Als ich die Kirche das erste Mal besuchte standen Erfahrungen von Mitgliedern, welche eine schwere Zeit durchmachten und durch den Glauben zu Gott auf den richtigen Weg kamen, im Zentrum. Diese Erzählungen oder testimonies, wie sie in der ICCI genannt werden, bildeten einen beträchtlichen Teil des Gottesdienstes. Nicht weniger als 7 testimonies wurden an diesem Gottesdienst gehalten. Eine Teilnehmerin, welche aus Uganda in die Schweiz migriert war, erzählte von ihrer Mutter, welche mit Hexerei zu tun hatte. Sie erzählte zudem, wie Alkohol einen grossen Einfluss auf ihr Leben hatte und dass sie durch Gott und den Heiligen Geist den Weg fort vom Teufel in die Freiheit und in ein gutes Leben schaffte.

Spirituelle Eltern

Auch die Pastora hat eine bewegte Transformation erlebt, welche sie bei meinem Folgebesuch in ihrer Predigt erwähnt. Diese Geschichte ist mir nicht neu. Die Pastora hat sich mir gegenüber auch im Interview vor 5 Jahren geöffnet. Dennoch bin ich erstaunt, als sie die Geschichte letzten Sonntag nochmas im Gottesdienst erzählt. Dass die Pastora offen ihre Verletzlichkeit im Gottesdienst zeigt, überrascht mich. Doch es macht Sinn, weil das Pastorenehepaar vermitteln will, dass wir alle fehlerhafte Menschen seien, welche durch den Heiligen Geist transformiert werden können. Auf diese Weise werden die Predigten und Erzählungen der Pastoren auch für die Teilnehmer*innen gut nachempfindbar.

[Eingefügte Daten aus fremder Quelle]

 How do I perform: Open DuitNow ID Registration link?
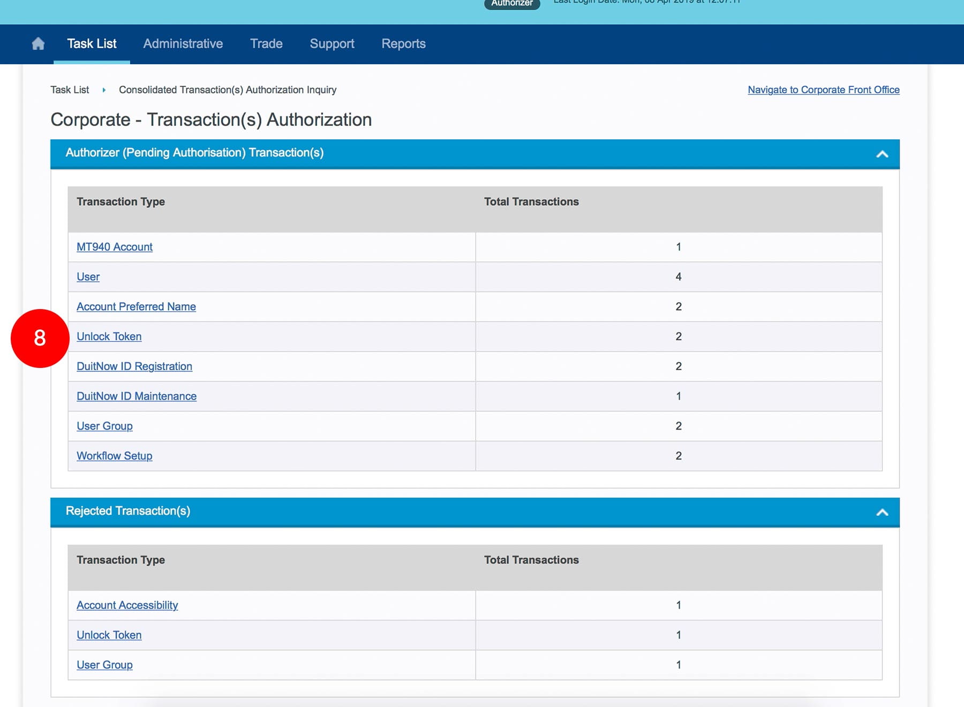pos(134,366)
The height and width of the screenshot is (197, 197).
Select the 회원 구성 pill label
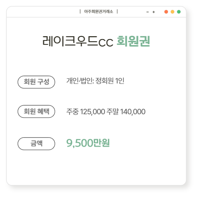(x=36, y=82)
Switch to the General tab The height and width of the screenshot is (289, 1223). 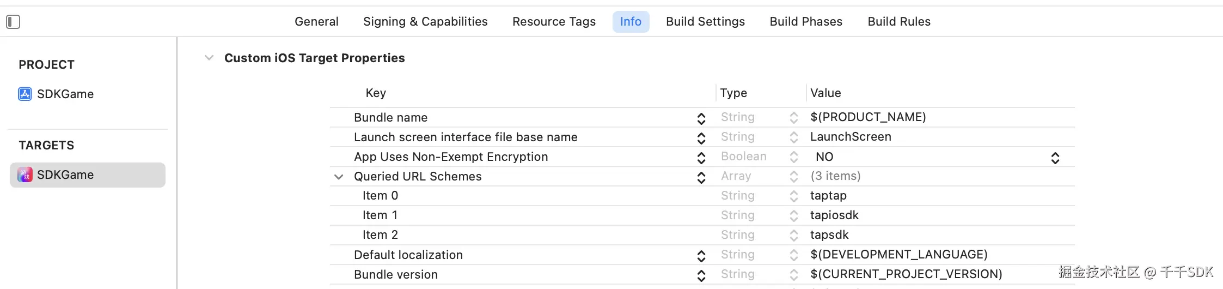[x=316, y=22]
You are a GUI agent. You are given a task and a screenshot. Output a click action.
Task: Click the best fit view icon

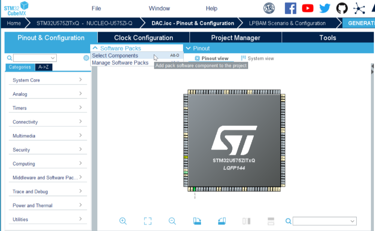pyautogui.click(x=147, y=221)
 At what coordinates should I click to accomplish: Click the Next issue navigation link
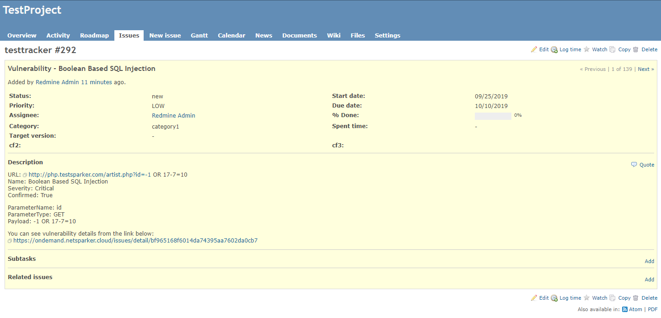[644, 69]
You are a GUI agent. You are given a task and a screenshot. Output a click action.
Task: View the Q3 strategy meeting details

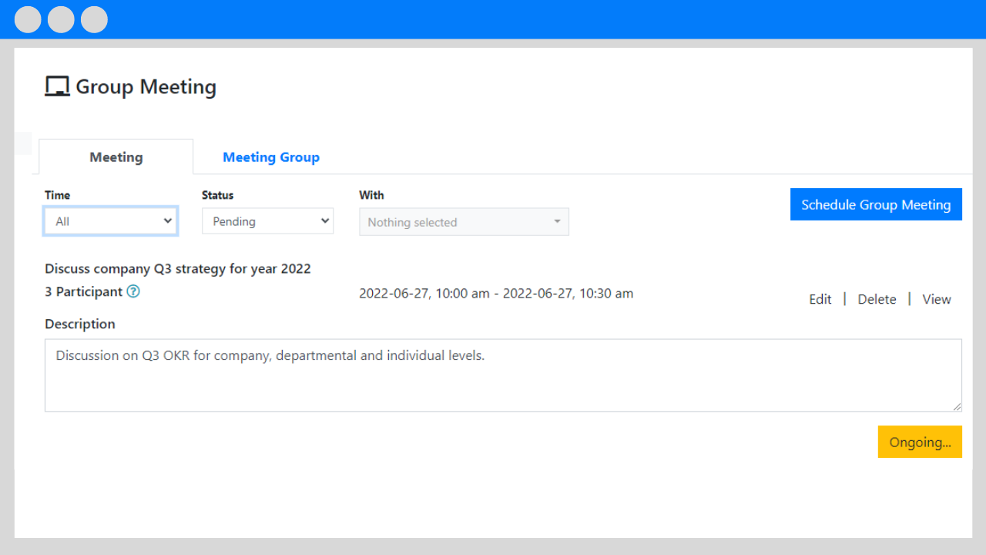937,299
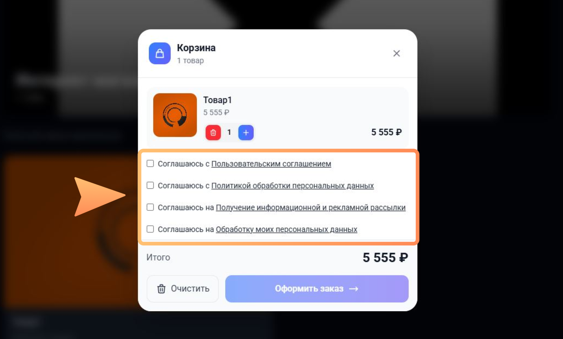Click the blue shopping bag cart icon

click(x=160, y=53)
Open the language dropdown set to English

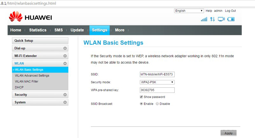pyautogui.click(x=189, y=11)
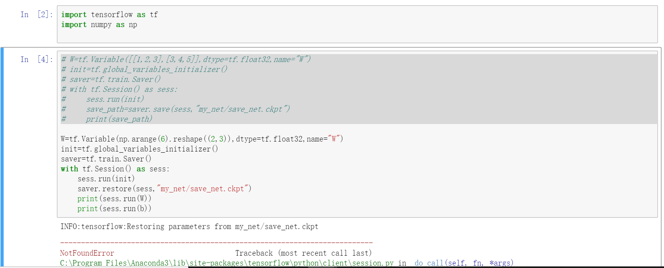Image resolution: width=664 pixels, height=268 pixels.
Task: Click the uncommented init=tf.global_variables_initializer() line
Action: (x=139, y=149)
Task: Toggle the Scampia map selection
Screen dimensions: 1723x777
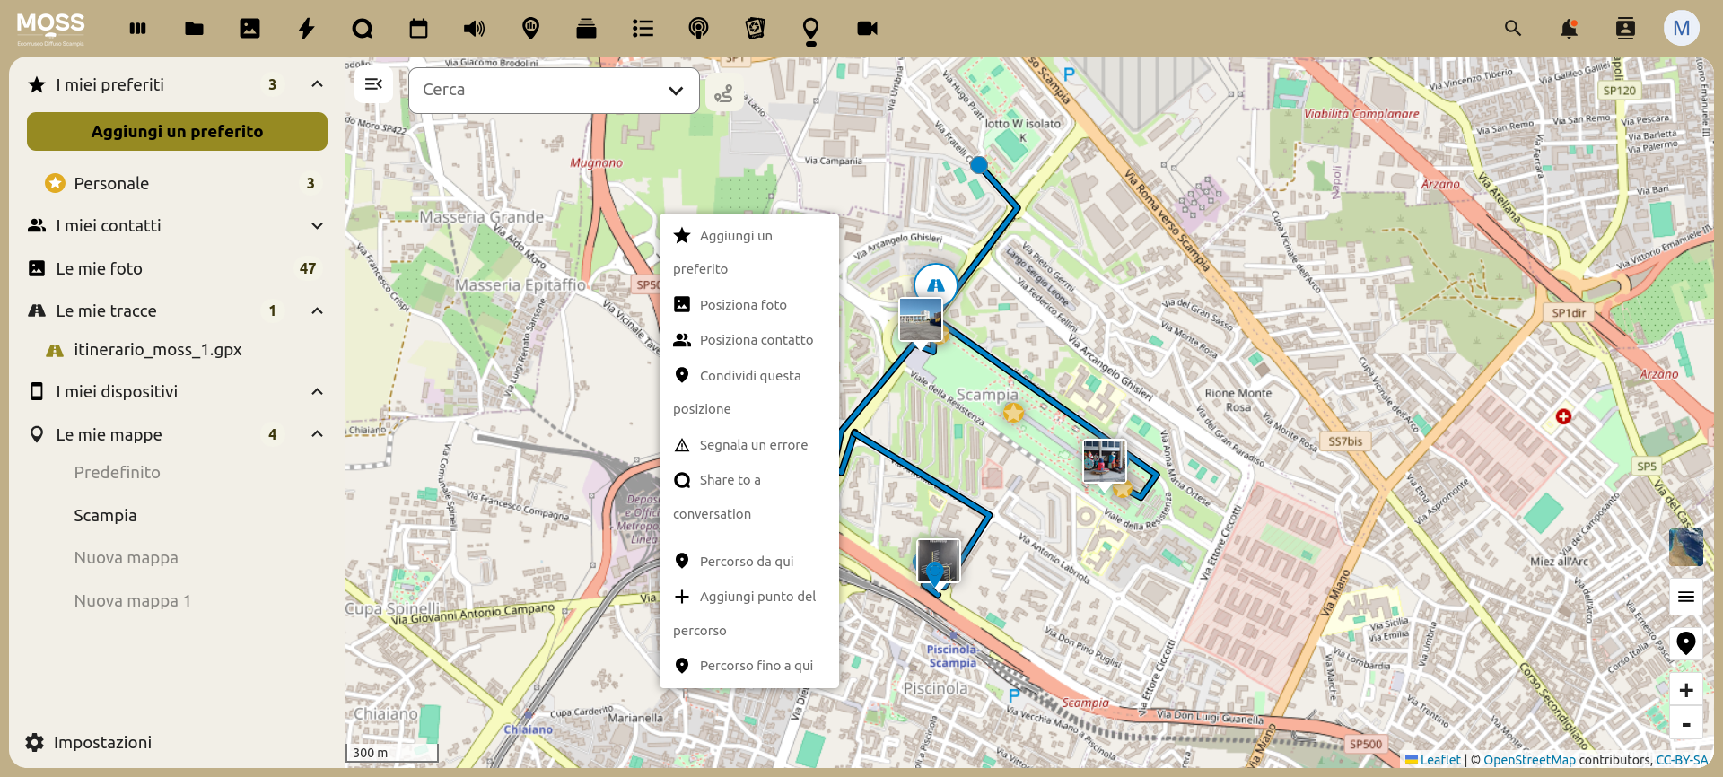Action: click(105, 516)
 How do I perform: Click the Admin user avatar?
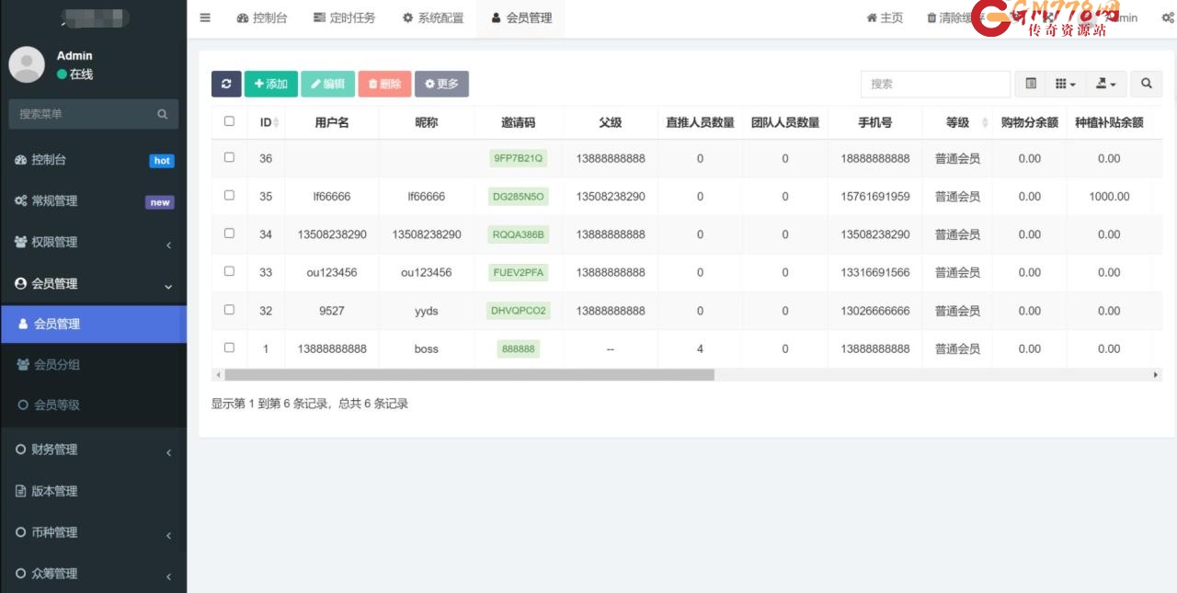tap(27, 64)
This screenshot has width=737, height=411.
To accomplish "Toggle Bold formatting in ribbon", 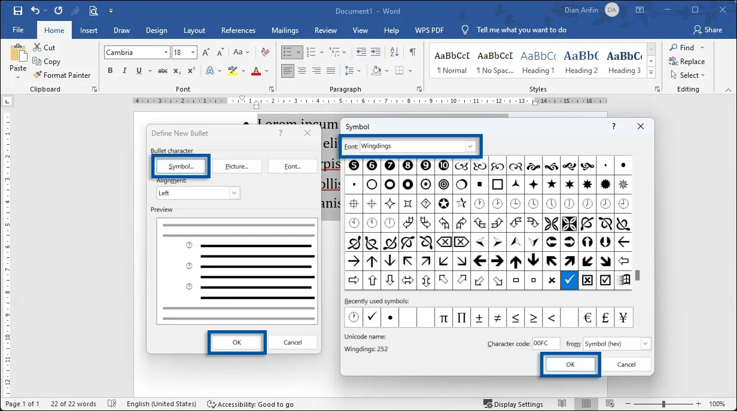I will [110, 71].

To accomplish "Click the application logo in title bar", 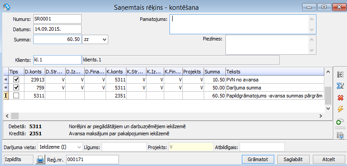I will coord(7,8).
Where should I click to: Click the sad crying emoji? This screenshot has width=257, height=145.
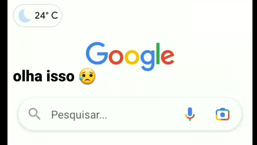87,76
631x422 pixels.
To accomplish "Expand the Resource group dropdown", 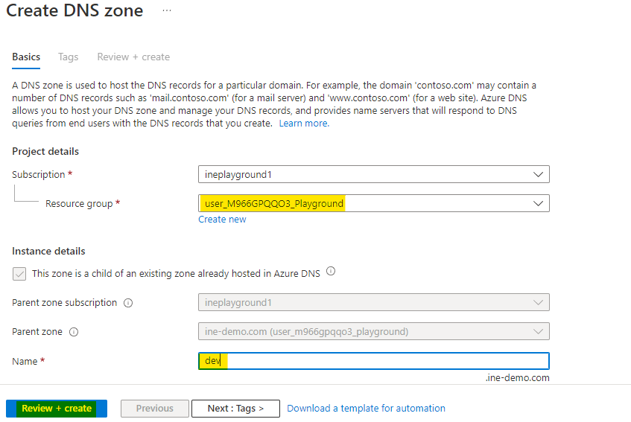I will [373, 203].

Die Pastora erzählt von ihrer Kindheit in den Philippinen mit ihrem absent father und ihrer drogensüchtigen teen-mom. Sie berichtet von den Schwierigkeiten, welche sie dadurch gehabt hat und wie sie eines Tages einer Person begegnet ist, über welche sie zu Gott und Jesus gefunden hat. Diese Person wurde zu ihrem spiritual father. Er zeigte viel Geduld und Vergebung, bis ihr Glaube genug stark war und sie heilen konnte. Nach dieser Erfahrung sei sie nun an der Reihe für die Mitglieder dieser Kirche eine spiritual mother zu sein und sie fordert uns Teilnehmer*innen dazu auf, selbst zu versuchen, spiritual parents zu sein und Menschen zu transformieren. Menschen, die gebrochen sind, können geheilt werden. Und Menschen, die verloren sind, können gefunden werden.

Go and make disciples

In Matthäus 28,19 wird zur Missionierung aufgefordert. ICCI nimmt dies als eine der wichtigsten Aufgaben wahr. Ich verspürte das bei meinen ersten Besuchen und auch jetzt bei meinem Folgebesuch. Abgesehen davon, dass das Pastorenehepaar ausdrücklich zur Missionierung aufruft – wie auch die Aufforderung, spiritual parents zu werden, aufzeigt – ist die Teilnahme von verschiedensten Mitgliedern der Kirche ein Indiz für deren starke Missionierung. Vor 5 Jahren fanden sich Besucher aus Deutschland, Spanien, Uganda, Ghana, Monte Carlo, Brasilien und vor allem aus den Philippinen in der Kirche ein. Aus der Schweiz reisten Personen speziell für den Gottesdienst aus Graubünden, Schwyz, Rapperswil und Basel nach Olten.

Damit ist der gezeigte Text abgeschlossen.